Fifteen innovative Internet of Things (IoT) projects planned for 2025, showcasing how microcontrollers and 3D printing can solve diverse problems. The featured designs range from underwater exploration drones and AI-powered poultry security to medical monitors and automated home energy systems. Each project integrates wireless connectivity with specialized sensors to provide real-time data and remote control through mobile applications. Beyond personal gadgets like smartwatches and magic mirrors, the text covers environmental tools for tracking light pollution and water quality. These examples emphasize open-source technology and affordable hardware, making complex automation accessible to hobbyists and researchers alike. By combining artificial intelligence with hardware, these inventions demonstrate the broad potential for smart technology in everyday life.

15. ESP32 RC Submarine (ESP-DIVE)

  • Materials: ESP32-WROOM, 5.8GHz FPV Camera, 2x DC Brushed Motors, Micro Servo, 3D-printed/PVC hull, acrylic dome, O-rings, LiPo battery.
  • Steps: 1. Assemble waterproof hull with O-rings and acrylic dome. 2. Wire motors/servos to ESP32 via a motor driver. 3. Install FPV camera and transmitter behind the dome. 4. Flash ESP32 with web-server control code. 5. Balance buoyancy using lead weights.

14. Smart Energy Meter

  • Materials: ESP32/ESP8266, PZEM-004T AC Energy module, Split Core Current Transformer (CT), 0.96″ OLED, AC-DC 5V step-down module.
  • Steps: 1. Clamp CT sensor around the main AC live wire. 2. Connect PZEM-004T to ESP via UART. 3. Wire OLED display via I2C. 4. Program ESP to calculate and push data to a dashboard (e.g., Home Assistant). 5. Enclose safely in a DIN-rail box.
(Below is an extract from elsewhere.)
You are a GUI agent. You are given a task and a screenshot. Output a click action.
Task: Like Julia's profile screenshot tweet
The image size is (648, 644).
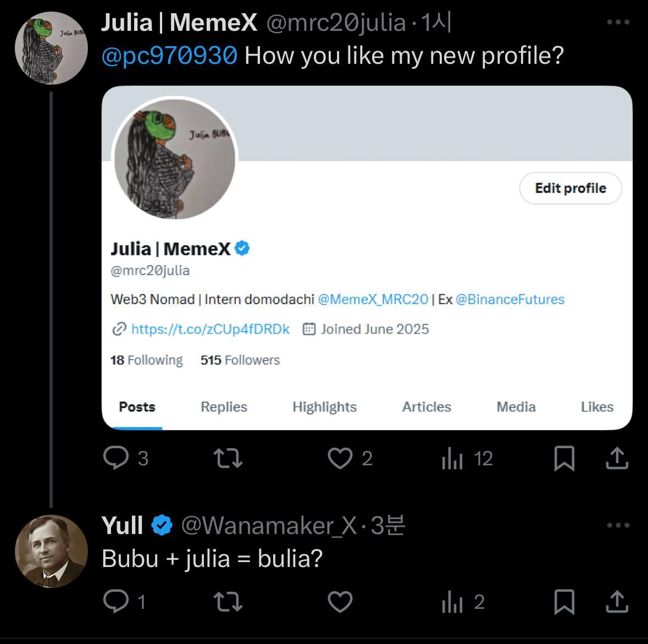click(341, 458)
13. Live Weather Satellite Image Clock

  • Materials: ESP32 or Raspberry Pi Pico W, High-res E-Paper or TFT Display, 3D printed frame.
  • Steps: 1. Wire the display to the microcontroller via SPI. 2. Write a script to fetch real-time satellite imagery APIs (like NOAA or Himawari). 3. Parse JSON weather data and render the image/clock UI on the display. 4. Set up an automated refresh interval (e.g., every 15 mins).

12. DIY Anemometer (Wind Speed Sensor)

  • Materials: Hall-effect sensor or optical encoder, 608ZZ bearings, neodymium magnets, ESP8266/ESP32, 3D-printed wind cups.
  • Steps: 1. 3D print the rotating axis and wind cups. 2. Embed the magnet in the rotating shaft and mount the Hall sensor stationary. 3. Wire the sensor to an ESP interrupt pin. 4. Code the ESP to count rotations per minute (RPM) and convert to wind speed.

11. Light Pollution Meter

  • Materials: TSL2591 High Dynamic Range light sensor, ESP32, GPS module (NEO-6M), OLED display.
  • Steps: 1. Connect the light sensor and OLED to I2C pins. 2. Connect the GPS via UART to log coordinate data. 3. Program the ESP to take sky brightness readings (magnitudes per square arcsecond). 4. Upload data to global light pollution mapping servers.

10. Smart Circuit Breakers

  • Materials: ESP32, Multi-channel Relay Module (High Current), ACS712 current sensors, DIN rail enclosure.
  • Steps: 1. Splice AC lines through relays and current sensors (⚠️ High Voltage Warning). 2. Wire control pins to ESP32. 3. Flash with ESPHome or custom MQTT firmware. 4. Integrate with Home Assistant for remote toggling and overload protection logic.

9. Wireless Smartwatch

  • Materials: ESP32-PICO, Round TFT/OLED display, Small LiPo battery (e.g., 200mAh), TP4056 charging circuit, 3D printed watch case.
  • Steps: 1. Solder the display, ESP32, and charging circuit compactly. 2. Flash a custom UI framework (like LVGL) to handle watch faces. 3. Pair with a smartphone via Bluetooth for notifications. 4. Assemble into the 3D-printed wearable casing.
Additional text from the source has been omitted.